With this way, using Gitlab-runner is not recommended
https://docs.gitlab.com/charts/installation/tls.html#option-4-use-auto-generated-self-signed-wildcard-certificate

values.yaml

certmanager:
  install: false

  ingress:
    configureCertmanager: false

gitlab-runner:
  runners:
    certsSecretName: selfsigned-cert-tls


but all of those still showed error

x509: certificate signed by unknown authority
sometimes x509: certificate is valid for ingress.local and not valid for gitlab.xxx.xxx.xxx.xxx.xip.io


I totally got lost

  • How self-signed cert must be created on GKE ?
  • What secret must be set for gitlab-runner ?
  • Possibly I cannot use xip.io for self-signed-cert ?

I sincerely appreciate your help.

2

Answers


  1. Chosen as BEST ANSWER

    I fixed this issue, following an article.

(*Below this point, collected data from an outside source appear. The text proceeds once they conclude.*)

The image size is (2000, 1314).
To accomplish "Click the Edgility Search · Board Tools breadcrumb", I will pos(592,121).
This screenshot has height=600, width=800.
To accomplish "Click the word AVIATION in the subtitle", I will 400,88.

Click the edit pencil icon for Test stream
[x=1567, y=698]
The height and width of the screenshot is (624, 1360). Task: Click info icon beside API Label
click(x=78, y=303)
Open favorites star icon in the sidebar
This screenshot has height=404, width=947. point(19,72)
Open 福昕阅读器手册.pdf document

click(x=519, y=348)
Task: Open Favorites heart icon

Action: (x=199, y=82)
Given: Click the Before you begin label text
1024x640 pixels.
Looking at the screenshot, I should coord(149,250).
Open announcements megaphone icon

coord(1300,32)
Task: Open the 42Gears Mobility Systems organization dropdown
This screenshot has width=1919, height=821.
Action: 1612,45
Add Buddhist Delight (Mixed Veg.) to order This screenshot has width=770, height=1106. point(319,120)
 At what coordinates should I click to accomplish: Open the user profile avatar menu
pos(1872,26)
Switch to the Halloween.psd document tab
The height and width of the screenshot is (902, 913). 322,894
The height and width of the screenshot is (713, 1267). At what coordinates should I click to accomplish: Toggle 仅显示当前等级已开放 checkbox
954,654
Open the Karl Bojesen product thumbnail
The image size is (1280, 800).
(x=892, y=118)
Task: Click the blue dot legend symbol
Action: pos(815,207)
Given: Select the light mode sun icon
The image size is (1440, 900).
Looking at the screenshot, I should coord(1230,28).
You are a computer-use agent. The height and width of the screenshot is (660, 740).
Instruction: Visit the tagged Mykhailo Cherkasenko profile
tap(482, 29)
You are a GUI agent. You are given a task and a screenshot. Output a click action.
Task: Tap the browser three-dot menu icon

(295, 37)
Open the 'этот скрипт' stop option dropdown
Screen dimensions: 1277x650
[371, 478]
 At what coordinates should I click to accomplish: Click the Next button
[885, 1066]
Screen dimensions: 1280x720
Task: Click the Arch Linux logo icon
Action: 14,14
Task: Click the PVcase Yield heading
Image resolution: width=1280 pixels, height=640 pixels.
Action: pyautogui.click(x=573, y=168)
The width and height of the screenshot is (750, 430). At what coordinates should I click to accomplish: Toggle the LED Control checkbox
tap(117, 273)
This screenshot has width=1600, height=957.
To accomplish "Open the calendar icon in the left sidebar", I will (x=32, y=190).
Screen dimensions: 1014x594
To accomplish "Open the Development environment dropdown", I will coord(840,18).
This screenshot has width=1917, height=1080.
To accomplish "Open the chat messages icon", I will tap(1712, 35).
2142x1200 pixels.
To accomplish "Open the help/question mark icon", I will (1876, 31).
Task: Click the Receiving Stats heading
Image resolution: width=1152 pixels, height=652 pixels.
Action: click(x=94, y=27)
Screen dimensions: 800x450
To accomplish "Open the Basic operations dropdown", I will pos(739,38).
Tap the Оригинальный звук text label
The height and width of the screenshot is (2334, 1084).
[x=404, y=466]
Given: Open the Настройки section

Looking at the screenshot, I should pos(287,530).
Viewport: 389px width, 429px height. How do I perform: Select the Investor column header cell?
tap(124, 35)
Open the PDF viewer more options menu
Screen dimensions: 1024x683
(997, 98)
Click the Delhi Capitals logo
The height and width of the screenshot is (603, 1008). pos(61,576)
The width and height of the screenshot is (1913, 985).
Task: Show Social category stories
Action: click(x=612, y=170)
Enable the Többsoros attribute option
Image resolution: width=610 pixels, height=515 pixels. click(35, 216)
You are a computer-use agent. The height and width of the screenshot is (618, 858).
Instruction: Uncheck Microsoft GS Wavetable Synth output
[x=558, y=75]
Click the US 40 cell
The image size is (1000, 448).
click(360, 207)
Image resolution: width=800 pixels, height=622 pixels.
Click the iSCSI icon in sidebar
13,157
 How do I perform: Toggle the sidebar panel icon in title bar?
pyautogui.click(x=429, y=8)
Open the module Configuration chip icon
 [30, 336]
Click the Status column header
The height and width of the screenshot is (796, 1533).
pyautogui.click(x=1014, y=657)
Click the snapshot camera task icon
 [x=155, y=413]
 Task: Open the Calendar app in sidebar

    Install GitLab Enterprise on Konvoy

    So, using wildcard self signed cert made by gitlab, and get cert data from wildcard-tls-gitlab

    kubectl get secret gitlab-wildcard-tls 
     --template='{{ index .data "tls.crt" }}' | base64 -D > gitlab.crt
    
    kubectl create secret generic gitlab-runner-certs 
     --from-file=gitlab.xxx.xxx.xxx.xxx.xip.io.crt=xxx.xxx.xxx.xxx.xip.io.crt
    

    I can use gitlab-runner-certs as gitlab-runner secrets.

    and I noticed my value.yaml had mistake

    gitlab-runner:
      certsSecretName: gitlab-runner-certs # correct
      runners: 
        certsSecretName: gitlab-runner-certs # wrong
    
    

  2. I’ve had a similar issue in the past, and the configuration options for the CA File have never worked for me. What does work is telling the host that runs your gitlab-runner to trust that cert.

    You’ll likely need both the Root signing cert and the intermediate cert from GKE. I’ve never used GKE or the cert-manager you mentioned, so you’ll research how to get the two certs (or it might be just one if they merge them for you). If you get both separately, you’ll have to combine them by taking the text in one of them and putting it in the second (literal copy/paste).

    Once you have the file with the root and intermediate certificates, you can follow the directions for your OS for trusting it. This will depend on your OS, but for Centos I’ve followed the instructions here: https://manuals.gfi.com/en/kerio/connect/content/server-configuration/ssl-certificates/adding-trusted-root-certificates-to-the-server-1605.html. This works for any version of Centos (up to 8 so far), but I’m unsure about the directions for Ubuntu/Debian. https://manuals.gfi.com/en/kerio/connect/content/server-configuration/ssl-certificates/adding-trusted-root-certificates-to-the-server-1605.html

    If you’re using something other than Centos/Debian-Ubuntu, or the instructions above don’t work for Debian/Ubuntu, you’ll have to research how to trust the root cert.